“Never, never and never again shall it be that this beautiful land will again experience the oppression of one by another and suffer the indignity of being the skunk of the world. Let freedom reign. The sun shall never set on so glorious a human achievement.”
These are the words of Nelson Mandela when he was inaugurated the first democratic president of South Africa in 1994. Fourteen years down the line we are experiencing ‘the oppression of one by another;’ South Africans against foreigners.
The assaults have escalated from verbal to more violent attacks. The communities that are carrying out these attacks took the saying that goes ‘sticks and stones may hurt my bones but words could never hurt me’, literally and into heart.
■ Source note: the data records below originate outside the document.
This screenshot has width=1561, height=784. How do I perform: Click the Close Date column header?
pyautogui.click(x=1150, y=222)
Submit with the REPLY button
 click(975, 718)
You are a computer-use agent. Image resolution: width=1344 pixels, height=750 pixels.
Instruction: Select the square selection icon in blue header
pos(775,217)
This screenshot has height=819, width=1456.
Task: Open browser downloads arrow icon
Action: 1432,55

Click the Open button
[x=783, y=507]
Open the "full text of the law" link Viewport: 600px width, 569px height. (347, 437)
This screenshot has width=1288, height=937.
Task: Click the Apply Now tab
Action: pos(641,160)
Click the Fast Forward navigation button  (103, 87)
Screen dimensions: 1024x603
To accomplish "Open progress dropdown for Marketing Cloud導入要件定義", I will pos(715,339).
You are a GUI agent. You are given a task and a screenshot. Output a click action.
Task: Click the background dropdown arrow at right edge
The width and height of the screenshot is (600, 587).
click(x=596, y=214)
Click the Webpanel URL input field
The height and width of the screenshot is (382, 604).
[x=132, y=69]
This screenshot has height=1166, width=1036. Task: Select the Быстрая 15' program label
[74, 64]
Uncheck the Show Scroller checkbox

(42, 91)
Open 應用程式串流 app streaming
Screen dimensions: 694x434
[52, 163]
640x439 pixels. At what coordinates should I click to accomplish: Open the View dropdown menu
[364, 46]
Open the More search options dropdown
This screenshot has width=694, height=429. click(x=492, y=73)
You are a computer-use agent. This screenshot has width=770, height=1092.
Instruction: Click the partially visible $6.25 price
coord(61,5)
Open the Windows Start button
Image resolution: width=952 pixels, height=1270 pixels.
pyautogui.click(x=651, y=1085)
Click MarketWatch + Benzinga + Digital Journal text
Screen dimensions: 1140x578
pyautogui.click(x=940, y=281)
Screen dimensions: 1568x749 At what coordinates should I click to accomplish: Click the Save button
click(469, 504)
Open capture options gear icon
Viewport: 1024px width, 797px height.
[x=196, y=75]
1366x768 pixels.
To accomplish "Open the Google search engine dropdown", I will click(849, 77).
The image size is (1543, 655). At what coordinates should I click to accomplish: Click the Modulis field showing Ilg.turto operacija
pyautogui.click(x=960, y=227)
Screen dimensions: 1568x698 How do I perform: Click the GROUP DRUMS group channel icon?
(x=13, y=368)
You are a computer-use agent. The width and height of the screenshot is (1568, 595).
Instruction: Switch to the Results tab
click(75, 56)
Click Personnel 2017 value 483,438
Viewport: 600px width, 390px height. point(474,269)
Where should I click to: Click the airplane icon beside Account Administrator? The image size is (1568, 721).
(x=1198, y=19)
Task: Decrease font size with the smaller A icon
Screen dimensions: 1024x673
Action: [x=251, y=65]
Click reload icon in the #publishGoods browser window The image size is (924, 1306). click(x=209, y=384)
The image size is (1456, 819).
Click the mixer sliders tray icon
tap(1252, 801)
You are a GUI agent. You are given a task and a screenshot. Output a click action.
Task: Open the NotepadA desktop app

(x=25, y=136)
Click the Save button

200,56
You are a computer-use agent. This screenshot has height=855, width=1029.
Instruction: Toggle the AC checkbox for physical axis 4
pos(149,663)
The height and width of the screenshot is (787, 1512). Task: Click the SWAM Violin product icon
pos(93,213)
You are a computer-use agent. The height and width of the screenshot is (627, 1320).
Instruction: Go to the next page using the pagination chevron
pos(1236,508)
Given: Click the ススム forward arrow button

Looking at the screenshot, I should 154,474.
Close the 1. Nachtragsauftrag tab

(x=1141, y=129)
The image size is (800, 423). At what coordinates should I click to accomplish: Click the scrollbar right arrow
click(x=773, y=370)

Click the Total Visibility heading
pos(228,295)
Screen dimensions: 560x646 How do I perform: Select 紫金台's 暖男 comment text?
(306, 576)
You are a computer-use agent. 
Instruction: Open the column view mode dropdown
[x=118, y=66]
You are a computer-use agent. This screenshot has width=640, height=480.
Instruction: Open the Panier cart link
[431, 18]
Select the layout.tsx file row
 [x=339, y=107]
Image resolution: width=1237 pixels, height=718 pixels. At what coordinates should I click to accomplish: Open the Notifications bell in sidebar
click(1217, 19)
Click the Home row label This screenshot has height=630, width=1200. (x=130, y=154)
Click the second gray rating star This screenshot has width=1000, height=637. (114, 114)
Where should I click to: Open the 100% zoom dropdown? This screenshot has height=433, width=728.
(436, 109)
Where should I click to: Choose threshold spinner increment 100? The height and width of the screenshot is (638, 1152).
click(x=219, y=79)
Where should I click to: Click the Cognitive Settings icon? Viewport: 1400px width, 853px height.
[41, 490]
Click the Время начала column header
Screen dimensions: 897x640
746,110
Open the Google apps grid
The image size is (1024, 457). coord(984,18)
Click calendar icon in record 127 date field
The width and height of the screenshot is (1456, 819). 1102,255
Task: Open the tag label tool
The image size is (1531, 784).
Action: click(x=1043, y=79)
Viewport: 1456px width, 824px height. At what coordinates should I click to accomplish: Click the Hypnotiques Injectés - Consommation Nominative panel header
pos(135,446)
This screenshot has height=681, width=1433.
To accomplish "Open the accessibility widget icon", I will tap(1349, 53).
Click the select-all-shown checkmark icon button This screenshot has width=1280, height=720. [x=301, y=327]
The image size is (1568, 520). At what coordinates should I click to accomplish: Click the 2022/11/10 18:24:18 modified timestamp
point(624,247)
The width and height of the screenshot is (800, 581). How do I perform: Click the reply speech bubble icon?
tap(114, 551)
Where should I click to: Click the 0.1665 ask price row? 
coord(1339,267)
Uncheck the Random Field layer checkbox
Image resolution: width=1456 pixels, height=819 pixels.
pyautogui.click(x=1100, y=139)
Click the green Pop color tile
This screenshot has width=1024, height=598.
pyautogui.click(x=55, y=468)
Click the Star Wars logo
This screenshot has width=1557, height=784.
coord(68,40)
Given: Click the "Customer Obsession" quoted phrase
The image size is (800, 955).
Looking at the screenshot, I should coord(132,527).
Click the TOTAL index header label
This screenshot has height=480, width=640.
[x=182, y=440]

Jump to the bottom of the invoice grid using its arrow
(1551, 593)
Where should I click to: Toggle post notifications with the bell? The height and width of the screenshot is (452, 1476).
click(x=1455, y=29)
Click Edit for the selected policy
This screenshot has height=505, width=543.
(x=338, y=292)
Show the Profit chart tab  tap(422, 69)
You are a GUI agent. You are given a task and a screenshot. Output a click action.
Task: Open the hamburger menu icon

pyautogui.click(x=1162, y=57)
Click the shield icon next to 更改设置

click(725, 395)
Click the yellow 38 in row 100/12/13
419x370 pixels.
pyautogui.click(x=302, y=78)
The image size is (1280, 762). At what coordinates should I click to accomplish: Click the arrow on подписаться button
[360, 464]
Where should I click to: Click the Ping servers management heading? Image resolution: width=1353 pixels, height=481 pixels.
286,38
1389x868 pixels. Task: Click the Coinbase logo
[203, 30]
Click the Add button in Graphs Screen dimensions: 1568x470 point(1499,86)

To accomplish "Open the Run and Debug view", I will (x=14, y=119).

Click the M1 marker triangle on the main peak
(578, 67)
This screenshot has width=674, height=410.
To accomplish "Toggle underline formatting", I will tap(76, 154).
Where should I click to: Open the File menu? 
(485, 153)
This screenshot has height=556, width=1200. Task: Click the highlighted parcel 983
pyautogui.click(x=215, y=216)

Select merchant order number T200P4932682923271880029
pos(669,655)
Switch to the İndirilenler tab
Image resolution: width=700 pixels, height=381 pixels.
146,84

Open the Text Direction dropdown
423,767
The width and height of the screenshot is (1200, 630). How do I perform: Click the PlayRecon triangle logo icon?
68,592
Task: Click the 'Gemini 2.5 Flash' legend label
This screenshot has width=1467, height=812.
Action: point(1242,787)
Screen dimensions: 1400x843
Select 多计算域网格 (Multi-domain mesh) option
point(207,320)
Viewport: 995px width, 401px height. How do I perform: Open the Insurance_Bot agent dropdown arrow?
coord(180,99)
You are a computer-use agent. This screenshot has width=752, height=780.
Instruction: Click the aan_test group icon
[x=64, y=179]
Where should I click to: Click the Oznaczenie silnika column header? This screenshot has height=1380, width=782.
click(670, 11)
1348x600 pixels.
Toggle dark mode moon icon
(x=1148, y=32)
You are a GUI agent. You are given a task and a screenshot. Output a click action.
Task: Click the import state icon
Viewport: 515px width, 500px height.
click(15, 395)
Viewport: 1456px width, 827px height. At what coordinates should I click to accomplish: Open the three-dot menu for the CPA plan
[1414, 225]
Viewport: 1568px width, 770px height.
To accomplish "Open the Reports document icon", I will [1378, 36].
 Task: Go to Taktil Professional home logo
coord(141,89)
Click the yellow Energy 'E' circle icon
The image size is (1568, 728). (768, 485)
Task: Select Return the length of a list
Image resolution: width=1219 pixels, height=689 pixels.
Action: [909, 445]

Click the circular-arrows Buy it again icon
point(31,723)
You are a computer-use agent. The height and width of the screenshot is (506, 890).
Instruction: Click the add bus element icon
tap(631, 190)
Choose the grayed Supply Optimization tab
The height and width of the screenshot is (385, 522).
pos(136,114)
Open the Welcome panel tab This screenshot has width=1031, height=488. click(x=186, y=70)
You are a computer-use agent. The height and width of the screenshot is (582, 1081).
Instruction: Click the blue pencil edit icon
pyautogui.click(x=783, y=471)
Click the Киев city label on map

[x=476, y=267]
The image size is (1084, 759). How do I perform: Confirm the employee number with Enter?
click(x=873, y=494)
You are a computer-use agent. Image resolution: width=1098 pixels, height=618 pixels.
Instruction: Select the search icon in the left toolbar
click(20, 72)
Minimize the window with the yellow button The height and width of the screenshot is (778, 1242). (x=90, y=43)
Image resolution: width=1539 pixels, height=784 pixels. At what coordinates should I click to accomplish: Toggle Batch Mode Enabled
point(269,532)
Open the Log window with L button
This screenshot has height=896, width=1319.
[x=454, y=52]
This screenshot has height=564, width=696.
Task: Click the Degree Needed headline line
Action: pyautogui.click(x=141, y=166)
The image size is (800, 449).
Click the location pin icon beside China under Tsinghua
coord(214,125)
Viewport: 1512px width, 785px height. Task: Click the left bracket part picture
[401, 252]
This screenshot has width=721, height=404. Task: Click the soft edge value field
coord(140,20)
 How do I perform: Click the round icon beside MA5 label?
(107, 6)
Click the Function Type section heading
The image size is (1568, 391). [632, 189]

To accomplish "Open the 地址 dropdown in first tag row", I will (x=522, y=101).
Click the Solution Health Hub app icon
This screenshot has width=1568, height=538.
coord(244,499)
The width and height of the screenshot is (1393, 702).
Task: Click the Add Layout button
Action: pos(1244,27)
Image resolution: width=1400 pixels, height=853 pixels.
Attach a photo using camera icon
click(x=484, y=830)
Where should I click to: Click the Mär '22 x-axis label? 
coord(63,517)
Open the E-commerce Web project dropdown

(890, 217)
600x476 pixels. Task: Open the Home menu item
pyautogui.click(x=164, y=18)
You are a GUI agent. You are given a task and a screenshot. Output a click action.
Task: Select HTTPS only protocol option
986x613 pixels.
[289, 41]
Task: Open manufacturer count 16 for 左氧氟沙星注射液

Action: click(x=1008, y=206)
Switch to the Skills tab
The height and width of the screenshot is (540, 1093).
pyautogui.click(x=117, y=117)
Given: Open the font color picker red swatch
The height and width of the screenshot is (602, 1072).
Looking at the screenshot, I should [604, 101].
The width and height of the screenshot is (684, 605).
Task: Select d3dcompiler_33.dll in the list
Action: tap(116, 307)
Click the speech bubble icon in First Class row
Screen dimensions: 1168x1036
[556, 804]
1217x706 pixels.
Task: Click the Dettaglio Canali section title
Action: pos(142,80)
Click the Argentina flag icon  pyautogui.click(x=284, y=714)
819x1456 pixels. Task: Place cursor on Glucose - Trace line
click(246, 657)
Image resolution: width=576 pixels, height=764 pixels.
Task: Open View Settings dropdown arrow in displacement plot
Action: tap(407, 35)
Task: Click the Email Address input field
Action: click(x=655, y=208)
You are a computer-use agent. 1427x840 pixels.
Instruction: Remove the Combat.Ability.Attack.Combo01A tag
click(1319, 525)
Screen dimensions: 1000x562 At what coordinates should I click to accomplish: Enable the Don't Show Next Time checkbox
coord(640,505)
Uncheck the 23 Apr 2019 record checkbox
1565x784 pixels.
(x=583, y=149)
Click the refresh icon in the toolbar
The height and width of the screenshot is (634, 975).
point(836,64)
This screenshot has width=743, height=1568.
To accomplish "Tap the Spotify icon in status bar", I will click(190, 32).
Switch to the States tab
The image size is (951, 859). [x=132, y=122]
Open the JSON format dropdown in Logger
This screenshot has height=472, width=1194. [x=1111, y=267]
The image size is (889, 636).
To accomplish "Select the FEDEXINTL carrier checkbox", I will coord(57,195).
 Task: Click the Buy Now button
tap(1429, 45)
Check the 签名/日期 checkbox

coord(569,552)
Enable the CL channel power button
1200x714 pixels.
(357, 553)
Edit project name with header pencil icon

Calling them ‘Makwerekwere’ did not get rid of them, so they resorted to ‘sticks and stones’ to do the job.
Violent attacks on foreigners and their properties are on the increase across South Africa. The city of Tshwane has had its share of this kind of attack in recent months where communities of Soshanguve, Ladium and Attridgeville went ofna rampage which led to the murder of two foreigners in Attridgeville.
One may ask ‘what is the reason for these violent actions and behaviour?’ Only one word comes to my mind: xenophobia - the fear or contempt of that which is foreign or unknown, especially strangers or foreign people. Yes these people might be foreign but are they really strangers. Are these people not the same people that opened up their gate in our time of need? Are they not the people that supported us, sheltered us and gave us refuge when we were fighting the apartheid regime?
I will go as far as to say these foreigners or strangers are really you and me in a different time and different place. South Africa has produced refugees and we continue to produce economic immigrants, with a great number of nurses, teachers, social workers and others leaving our shores headed for the UK and The Middle East in search of a better salary and a better life for themselves and their families. These ‘foreigners’ or strangers are also running away from the wars, the social and political injustice and persecution and the economic meltdown in their own countries that is making it hard to live, let alone make a living, there.
So should it not be easy for us to put ourselves in their shoes because we wore the same shoes not long ago – producing asylum seekers and refugees during apartheid. And we continue to wear them – as economic immigrants. We should remember the saying that goes ’Motho ke motho ka batho ba bangwe’, meaning a person is only human with the help of other people; and practice the saying ‘Matsogo a tlhatswana’, hand wash each other. So let us return the favour, stand up and shout with a unified voice of Ubuntu: ‘I am my brother’s keeper.’